When she married, my mom abandonned her career, dental technician, to become a wife and mother. My father had an itinerant job, in the early days, and they moved pulling a small trailer with their earthly posessions. Until I was in high school, we always rented apartments or houses, never very nice, never very big, but as a kid you don't really notice that stuff. At least I didn't.
My mother filled her hours with a number of passions: gardening, cooking, women's clubs, collecting, Eastern Star, friendships, bridge, fishing and trying to mold a stubborn daughter into a young woman, the most challenging and fraught with failure task.
She collected stamps, a lifelong hobby, and in later years she branched out into antiques (Depression glass, brass, bells, and salt cellars). She has a fantastic colleciton of memorabilia from the Space Program: all the stamps, first day covers, autographs, newspaper clippings, really cool stuff. She had prizes in flower arranging.
She had a photograph of the raising of the flag at Iwo Jima, and has a scrapbook with autographs from the survivors, the generals, all the history.

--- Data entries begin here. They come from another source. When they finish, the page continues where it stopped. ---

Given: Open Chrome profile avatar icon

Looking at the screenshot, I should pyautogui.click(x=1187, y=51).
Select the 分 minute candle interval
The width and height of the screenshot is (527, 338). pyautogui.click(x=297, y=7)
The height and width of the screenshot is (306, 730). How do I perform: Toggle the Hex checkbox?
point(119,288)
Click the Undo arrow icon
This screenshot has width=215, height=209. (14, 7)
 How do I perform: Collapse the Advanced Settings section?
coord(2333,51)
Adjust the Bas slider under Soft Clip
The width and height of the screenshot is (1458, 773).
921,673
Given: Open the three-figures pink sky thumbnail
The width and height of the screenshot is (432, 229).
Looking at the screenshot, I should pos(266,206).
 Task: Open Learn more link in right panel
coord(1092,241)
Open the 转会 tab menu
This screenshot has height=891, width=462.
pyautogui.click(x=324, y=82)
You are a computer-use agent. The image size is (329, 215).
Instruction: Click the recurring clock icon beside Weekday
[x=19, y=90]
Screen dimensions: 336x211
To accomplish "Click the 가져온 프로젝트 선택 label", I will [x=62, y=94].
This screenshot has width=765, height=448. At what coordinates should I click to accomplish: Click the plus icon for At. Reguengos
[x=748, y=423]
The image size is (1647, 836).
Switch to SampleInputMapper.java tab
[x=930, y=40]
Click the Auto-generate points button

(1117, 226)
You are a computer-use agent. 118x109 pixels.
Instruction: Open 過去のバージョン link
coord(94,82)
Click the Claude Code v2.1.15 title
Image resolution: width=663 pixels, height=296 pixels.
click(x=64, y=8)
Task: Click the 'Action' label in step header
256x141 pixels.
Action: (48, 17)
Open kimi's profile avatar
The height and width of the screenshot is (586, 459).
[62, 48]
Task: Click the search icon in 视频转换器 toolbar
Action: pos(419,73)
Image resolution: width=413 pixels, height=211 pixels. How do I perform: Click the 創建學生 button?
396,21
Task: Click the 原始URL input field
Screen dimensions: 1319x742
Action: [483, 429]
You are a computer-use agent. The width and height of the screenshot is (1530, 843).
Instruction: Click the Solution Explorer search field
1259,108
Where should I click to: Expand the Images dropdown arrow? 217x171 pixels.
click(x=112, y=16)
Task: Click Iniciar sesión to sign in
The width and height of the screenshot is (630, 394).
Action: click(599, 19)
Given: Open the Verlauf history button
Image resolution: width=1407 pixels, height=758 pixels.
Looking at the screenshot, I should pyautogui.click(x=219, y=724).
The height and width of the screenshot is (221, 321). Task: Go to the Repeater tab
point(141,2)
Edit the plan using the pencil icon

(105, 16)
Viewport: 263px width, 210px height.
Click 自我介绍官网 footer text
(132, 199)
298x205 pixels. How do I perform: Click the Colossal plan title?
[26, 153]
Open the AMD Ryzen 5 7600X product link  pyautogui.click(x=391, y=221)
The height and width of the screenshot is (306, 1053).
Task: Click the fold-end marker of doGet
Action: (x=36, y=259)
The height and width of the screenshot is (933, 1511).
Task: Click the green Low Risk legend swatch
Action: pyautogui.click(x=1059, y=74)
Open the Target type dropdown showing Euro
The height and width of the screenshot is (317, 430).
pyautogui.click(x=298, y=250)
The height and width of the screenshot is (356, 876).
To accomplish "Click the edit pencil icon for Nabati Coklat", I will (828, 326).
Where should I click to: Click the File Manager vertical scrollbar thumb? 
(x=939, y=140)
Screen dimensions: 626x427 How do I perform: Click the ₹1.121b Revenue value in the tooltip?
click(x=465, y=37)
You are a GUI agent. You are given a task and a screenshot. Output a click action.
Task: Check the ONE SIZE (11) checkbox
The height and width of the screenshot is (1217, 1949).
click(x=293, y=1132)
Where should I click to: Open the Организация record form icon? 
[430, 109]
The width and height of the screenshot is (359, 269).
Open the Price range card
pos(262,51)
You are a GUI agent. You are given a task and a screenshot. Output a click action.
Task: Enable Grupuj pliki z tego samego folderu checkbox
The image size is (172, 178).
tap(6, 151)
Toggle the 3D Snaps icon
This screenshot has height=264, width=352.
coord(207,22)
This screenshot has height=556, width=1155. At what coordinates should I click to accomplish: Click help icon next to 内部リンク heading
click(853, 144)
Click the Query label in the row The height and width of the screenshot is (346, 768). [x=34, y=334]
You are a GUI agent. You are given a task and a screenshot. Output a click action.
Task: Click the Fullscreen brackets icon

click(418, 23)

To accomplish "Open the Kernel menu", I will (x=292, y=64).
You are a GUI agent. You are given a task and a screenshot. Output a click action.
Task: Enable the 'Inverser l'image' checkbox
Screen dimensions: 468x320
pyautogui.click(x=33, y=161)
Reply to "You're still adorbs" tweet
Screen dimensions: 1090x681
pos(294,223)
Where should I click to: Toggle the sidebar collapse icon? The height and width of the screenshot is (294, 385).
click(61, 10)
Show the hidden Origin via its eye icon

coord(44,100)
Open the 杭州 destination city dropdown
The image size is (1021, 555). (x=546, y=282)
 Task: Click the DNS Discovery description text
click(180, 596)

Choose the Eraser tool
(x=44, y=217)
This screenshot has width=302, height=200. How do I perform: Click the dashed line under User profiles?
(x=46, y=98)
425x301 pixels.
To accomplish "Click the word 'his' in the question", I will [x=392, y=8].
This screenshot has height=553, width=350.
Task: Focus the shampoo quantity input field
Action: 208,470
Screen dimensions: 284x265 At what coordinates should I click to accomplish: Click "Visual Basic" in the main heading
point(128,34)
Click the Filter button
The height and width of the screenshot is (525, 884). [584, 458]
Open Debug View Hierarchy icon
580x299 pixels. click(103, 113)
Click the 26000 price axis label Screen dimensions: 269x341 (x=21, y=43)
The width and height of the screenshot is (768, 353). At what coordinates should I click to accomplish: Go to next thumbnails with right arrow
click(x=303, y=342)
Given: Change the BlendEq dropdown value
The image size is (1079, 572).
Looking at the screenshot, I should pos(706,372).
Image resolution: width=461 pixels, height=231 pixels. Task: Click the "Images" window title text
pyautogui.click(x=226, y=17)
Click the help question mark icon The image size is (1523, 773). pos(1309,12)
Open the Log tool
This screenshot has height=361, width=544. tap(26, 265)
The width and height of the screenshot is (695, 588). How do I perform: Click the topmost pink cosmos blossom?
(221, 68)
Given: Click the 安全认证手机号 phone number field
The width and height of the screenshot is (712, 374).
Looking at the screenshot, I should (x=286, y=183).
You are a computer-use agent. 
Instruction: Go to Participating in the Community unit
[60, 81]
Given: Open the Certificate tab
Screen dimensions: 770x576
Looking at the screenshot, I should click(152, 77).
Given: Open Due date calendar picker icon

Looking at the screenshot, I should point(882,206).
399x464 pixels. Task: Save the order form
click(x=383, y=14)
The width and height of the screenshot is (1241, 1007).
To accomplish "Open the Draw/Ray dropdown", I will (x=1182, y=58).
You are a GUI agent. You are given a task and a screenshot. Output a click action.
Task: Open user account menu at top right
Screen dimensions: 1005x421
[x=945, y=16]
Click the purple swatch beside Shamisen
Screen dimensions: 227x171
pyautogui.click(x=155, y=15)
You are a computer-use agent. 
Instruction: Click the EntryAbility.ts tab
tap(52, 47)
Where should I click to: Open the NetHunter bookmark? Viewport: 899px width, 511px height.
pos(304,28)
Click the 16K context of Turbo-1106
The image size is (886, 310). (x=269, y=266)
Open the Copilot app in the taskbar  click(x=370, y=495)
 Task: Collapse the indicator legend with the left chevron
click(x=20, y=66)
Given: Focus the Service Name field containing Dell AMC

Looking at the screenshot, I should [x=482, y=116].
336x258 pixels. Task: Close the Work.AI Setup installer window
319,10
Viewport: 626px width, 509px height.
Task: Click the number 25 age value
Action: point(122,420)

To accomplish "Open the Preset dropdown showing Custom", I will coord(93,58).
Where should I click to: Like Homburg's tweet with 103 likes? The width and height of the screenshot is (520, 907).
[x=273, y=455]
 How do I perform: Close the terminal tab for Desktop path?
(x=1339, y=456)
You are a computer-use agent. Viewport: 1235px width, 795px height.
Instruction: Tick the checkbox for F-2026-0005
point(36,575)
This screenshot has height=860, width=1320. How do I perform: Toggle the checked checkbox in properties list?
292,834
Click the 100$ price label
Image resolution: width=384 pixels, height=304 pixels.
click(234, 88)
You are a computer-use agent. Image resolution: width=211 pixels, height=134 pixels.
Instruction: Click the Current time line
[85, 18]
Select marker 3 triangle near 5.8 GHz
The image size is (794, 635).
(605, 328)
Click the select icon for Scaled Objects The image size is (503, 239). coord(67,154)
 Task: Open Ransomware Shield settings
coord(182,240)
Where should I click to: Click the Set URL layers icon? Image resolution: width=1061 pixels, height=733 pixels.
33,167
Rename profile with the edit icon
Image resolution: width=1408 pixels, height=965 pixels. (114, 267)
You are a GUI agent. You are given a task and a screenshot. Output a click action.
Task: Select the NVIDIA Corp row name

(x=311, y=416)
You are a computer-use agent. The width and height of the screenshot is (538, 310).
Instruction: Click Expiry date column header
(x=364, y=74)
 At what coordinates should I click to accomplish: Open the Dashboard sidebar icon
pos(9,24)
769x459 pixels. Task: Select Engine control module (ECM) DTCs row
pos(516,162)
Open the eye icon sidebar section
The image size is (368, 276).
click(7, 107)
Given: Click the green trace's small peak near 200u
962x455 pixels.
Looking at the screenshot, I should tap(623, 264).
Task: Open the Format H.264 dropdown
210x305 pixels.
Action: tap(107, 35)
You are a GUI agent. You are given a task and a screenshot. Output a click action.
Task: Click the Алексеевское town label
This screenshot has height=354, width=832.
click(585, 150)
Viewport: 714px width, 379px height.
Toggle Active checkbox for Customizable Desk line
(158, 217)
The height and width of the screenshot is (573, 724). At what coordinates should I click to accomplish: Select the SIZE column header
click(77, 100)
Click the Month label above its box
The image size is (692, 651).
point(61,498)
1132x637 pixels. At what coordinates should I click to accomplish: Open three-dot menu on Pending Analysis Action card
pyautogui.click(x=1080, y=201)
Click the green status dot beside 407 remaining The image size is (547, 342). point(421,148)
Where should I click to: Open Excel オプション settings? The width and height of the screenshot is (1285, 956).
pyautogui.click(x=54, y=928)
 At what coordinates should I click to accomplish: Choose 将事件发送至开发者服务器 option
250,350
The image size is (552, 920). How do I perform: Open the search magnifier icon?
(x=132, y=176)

This week, when the photographer, Joe Rosenthal died, I had to remember her collections and I printed out his obituary and discovered the other survivors of the flag raising had also died, and I printed theirs, too.
My mom was single-minded in her purusits, and thorough in her documentation and collecting. I never really appreciated her talents as I was growing up, but now I do. She also collected rocks and shells. Never liked to throw anything away. When she moved to senior housing and I cleaned out the house, I found perscriptions that went back to the 40's. Old cosmetics dating to the 50's. Spices at least 20 years old. My dad had meticulously filed his junk mail. Parents, being people, are strange.
Love them for what they are. I wish I had asked her more about her youth, her hopes and dreams. As a kid when I asked questions, she was evasive, but I don't think she would have been to me as an adult. It hurt to toss all her garden club medals and so much memorabilia, but after all, what is one to do with it? I hope I kept the important stuff.
In this day and age she would have had a career, and with her organizational skills and peristence, it would have been a pretty good career. No more housewifery. Let's raise a glass to women of the old school who kept the house clean and then did so much more.